BEGIN The input

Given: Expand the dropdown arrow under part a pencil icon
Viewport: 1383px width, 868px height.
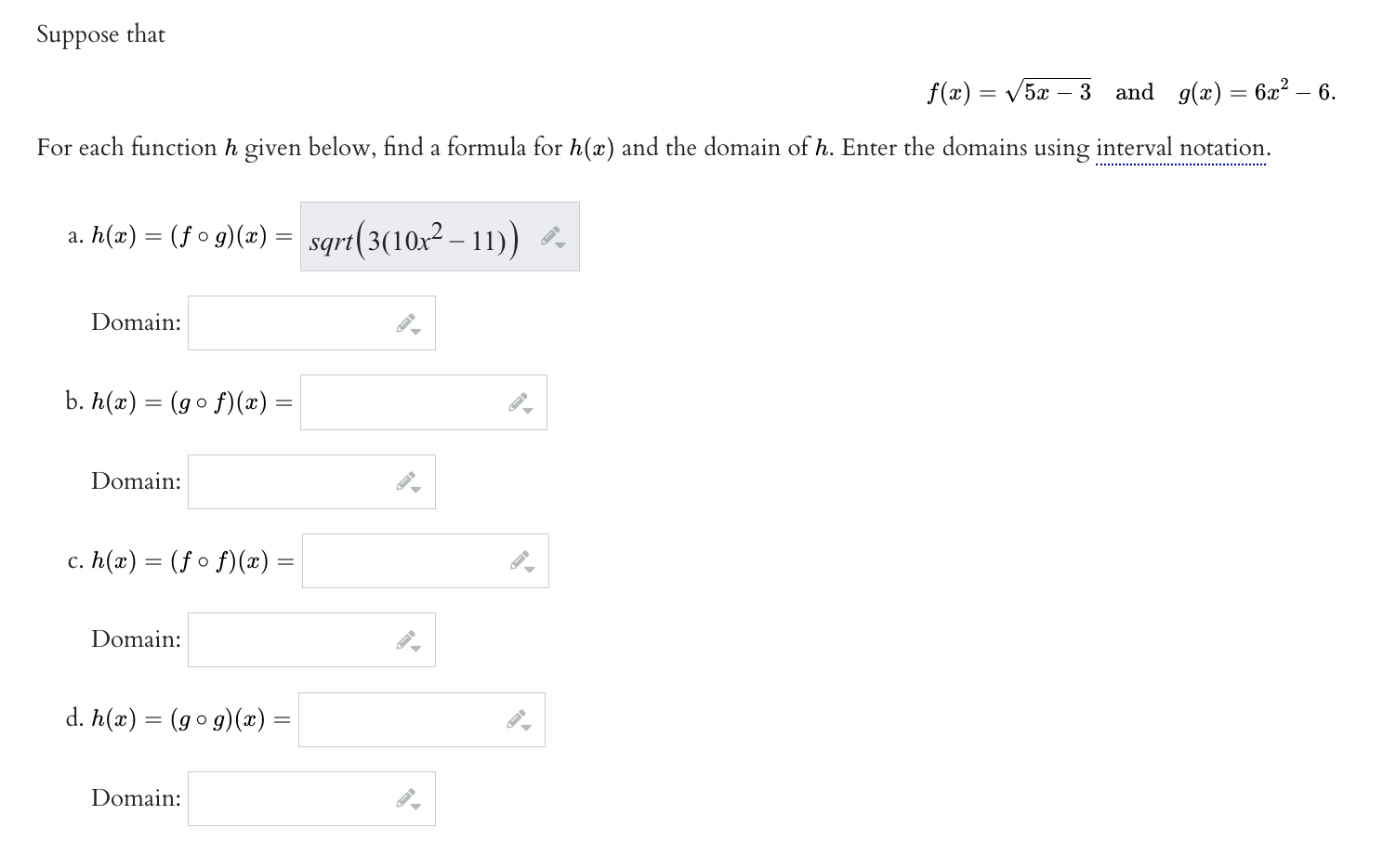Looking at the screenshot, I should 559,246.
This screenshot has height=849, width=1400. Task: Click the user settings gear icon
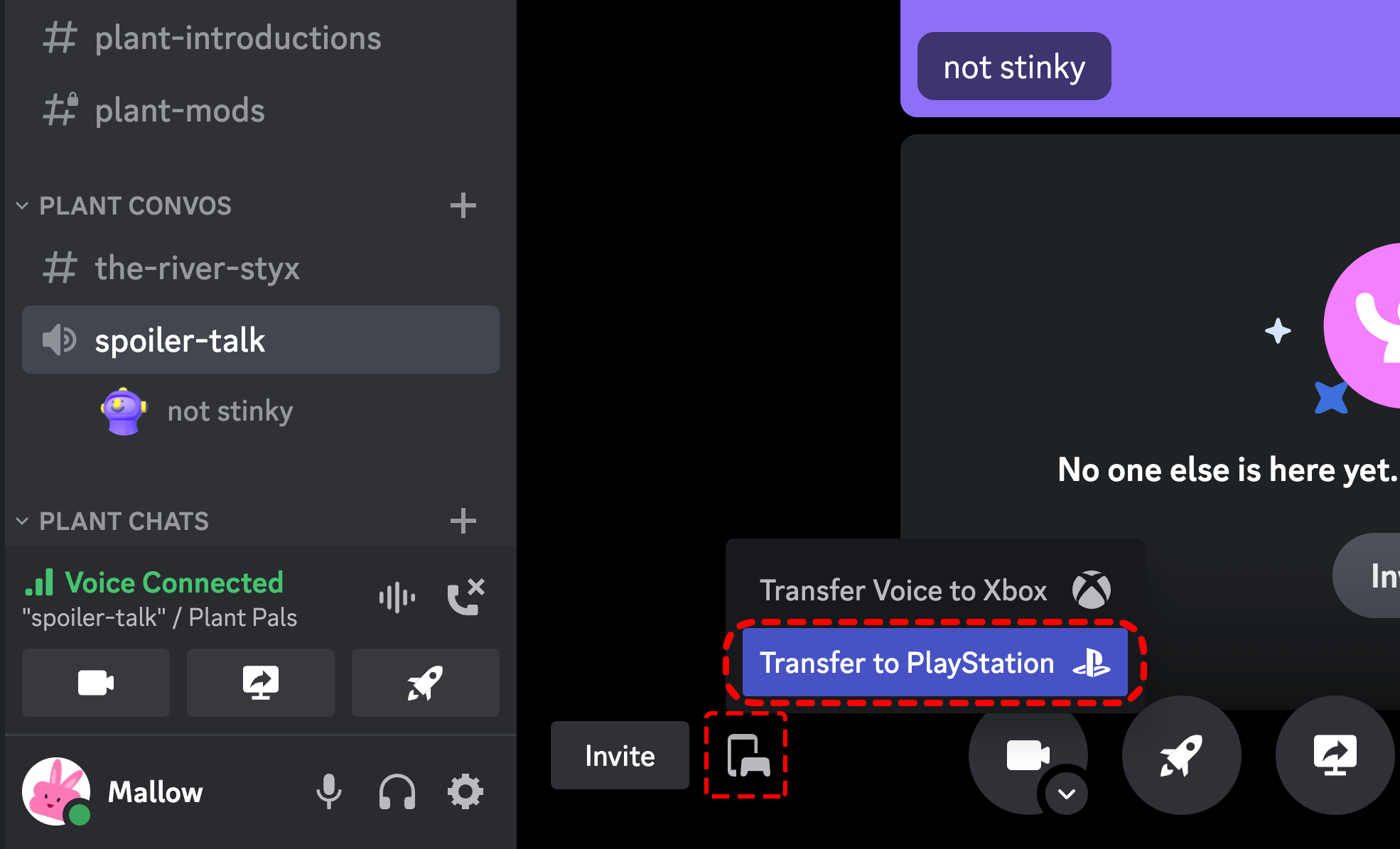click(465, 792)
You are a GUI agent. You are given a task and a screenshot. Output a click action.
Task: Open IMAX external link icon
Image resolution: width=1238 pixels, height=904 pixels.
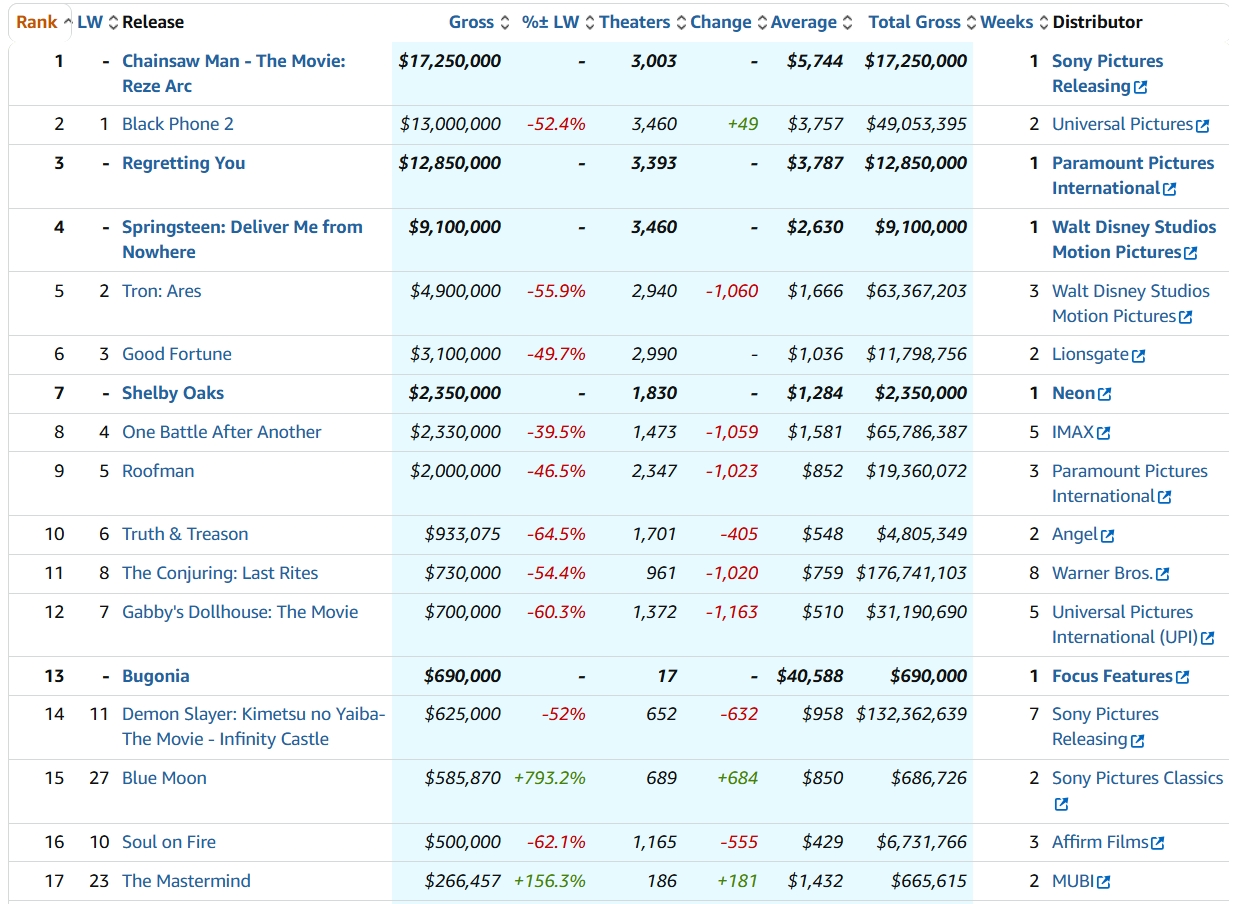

END The input

| How to complete this task |
Having located the line with "Task: Open IMAX external link icon", copy it exactly along with every later line through the end of the listing above, but omit the pictures.

| Result |
Task: Open IMAX external link icon
Image resolution: width=1238 pixels, height=904 pixels.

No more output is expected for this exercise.